───── READING TEXT ─────

Tess McGill’s a secretary, bottom of the corporate ladder.
As she tries and fails to climb it, she gets more upset and sadder.
Sick of jobs where sleazy bosses chase her round the desk all day,
She gets a job with Katharine Parker, whom she’s happy to obey.
For Katharine’s nice and treats Tess well, encouraging her secretary,
Tess is so relieved to have a boss who doesn’t seem contrary.
Bringing Katharine her idea about a radio acquisition,
Tess is sure she has no reason to have any bad suspicion.
Then, while skiing, Katharine’s injured; she’ll be out a couple weeks.
So Tess, with Katharine’s voice recorded, practices her voice techniques,
Until she hears, from Katharine’s mouth, that Katharine stole her radio plan,
And, back at home, Tess finds another woman sleeping with her man.
Choosing then to take control of where her life and job are going,
Tess decides to act like Katharine’s colleague, with nobody knowing.
Using Katharine’s clothes and office, Tess avails her expertise
To pitch the thought of radio as perfect for Trask Industries.
She needs somebody else to help: Jack Trainer, who’s behind her plan,
Which gets Trask into media and stops a seizure from Japan.
Jack also brought Tess home one night when she had had too much to drink,
But still they work together better than that start might have one think.
Flattery and wedding crashing get them where they want to be,
And then – surprise! – they fall in love. But who could possibly foresee
That Katharine had been dating Jack, who says he’d rather be with Tess?

───── DATA EXCERPT ─────

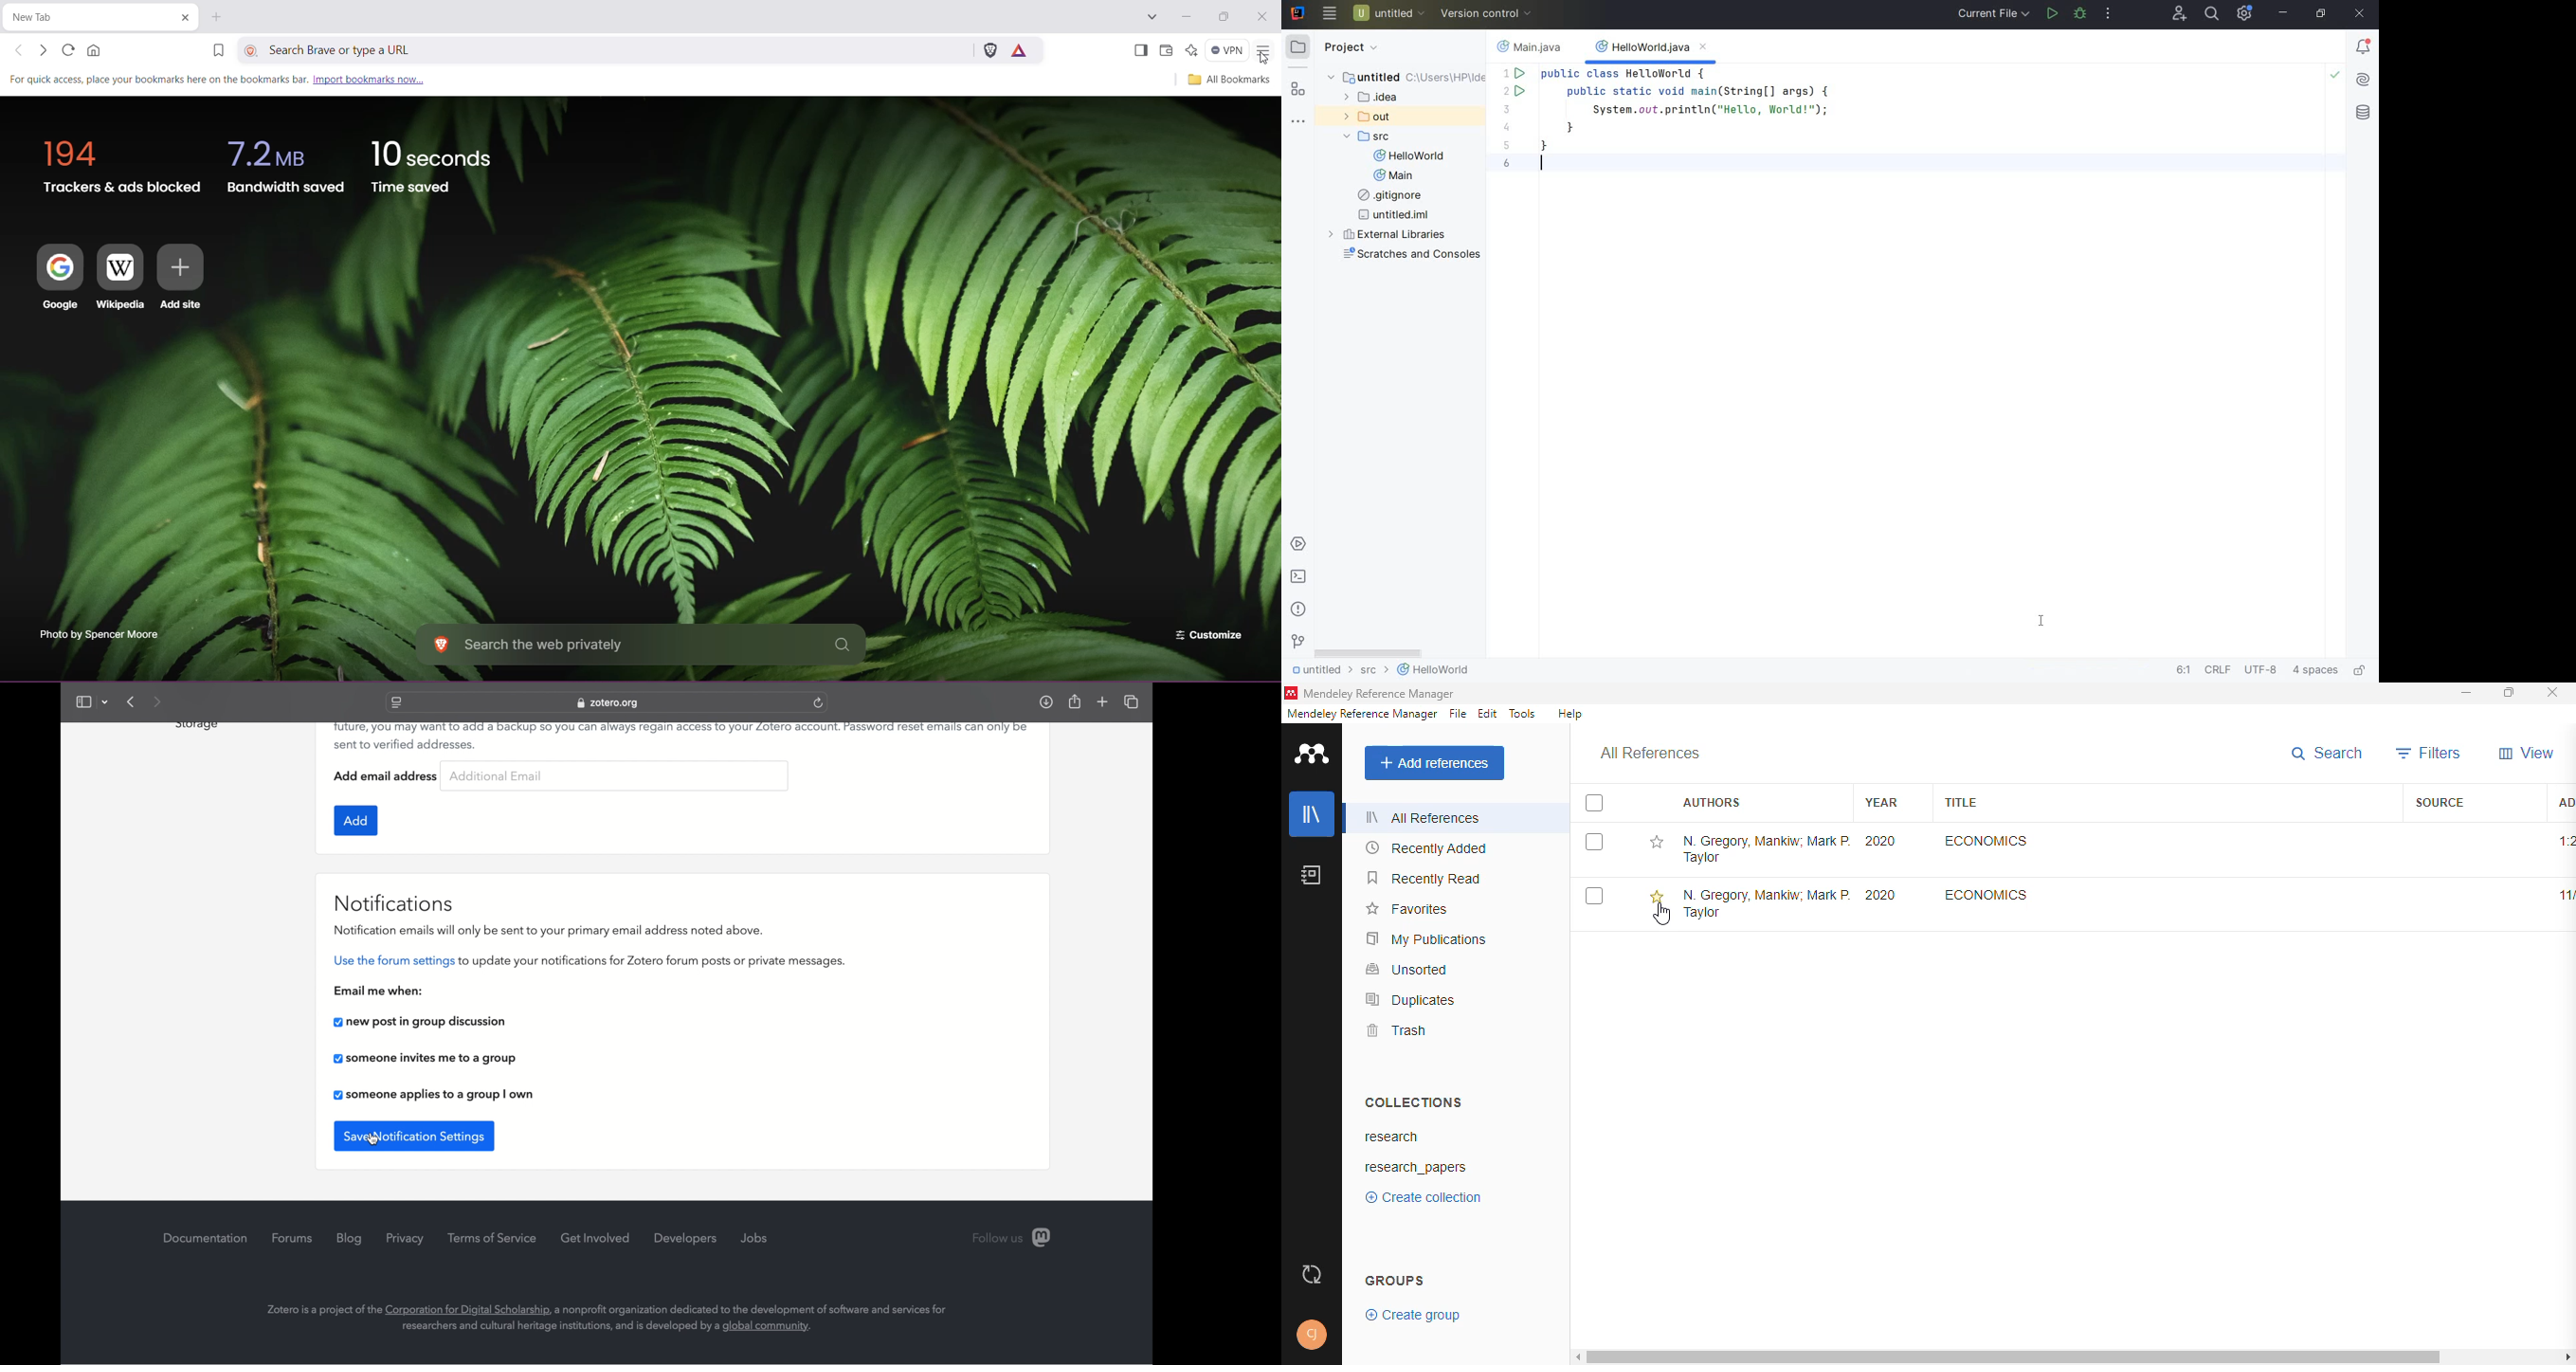 The height and width of the screenshot is (1372, 2576). I want to click on logo, so click(1312, 754).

─────

▶ [DIRECTION 1] Name every person whose first and last names both appear in the rhymed plot summary.
▶ [DIRECTION 2] Set down the passage of the rhymed plot summary that begins at the words "As she tries" and stops after the words "a couple weeks.".
▶ [DIRECTION 3] Carry the rhymed plot summary forward from its final line.

▶ [EXPECTED OUTPUT 1] Tess McGill, Katharine Parker, Jack Trainer

▶ [EXPECTED OUTPUT 2]
As she tries and fails to climb it, she gets more upset and sadder.
Sick of jobs where sleazy bosses chase her round the desk all day,
She gets a job with Katharine Parker, whom she’s happy to obey.
For Katharine’s nice and treats Tess well, encouraging her secretary,
Tess is so relieved to have a boss who doesn’t seem contrary.
Bringing Katharine her idea about a radio acquisition,
Tess is sure she has no reason to have any bad suspicion.
Then, while skiing, Katharine’s injured; she’ll be out a couple weeks.

▶ [EXPECTED OUTPUT 3]
But when Miss Parker comes back home, she snatches Tess’s great success.
The truth is known, and Katharine (with her crutches) gets the sympathy,
But Jack decides that he believes Tess, though the others disagree.
Yet when Trask attempts to ask how each of them derived the plan,
Kate draws a blank but Tess can say, convincing them that she’s their man.
In the end, Tess goes to work for Trask, who’s thoroughly impressed.
Dating Jack, her love life too has also been immensely blessed.
Though, at first, she thinks she’s back to cubicles and making do,
Soon she sees that she has power and an office with a view.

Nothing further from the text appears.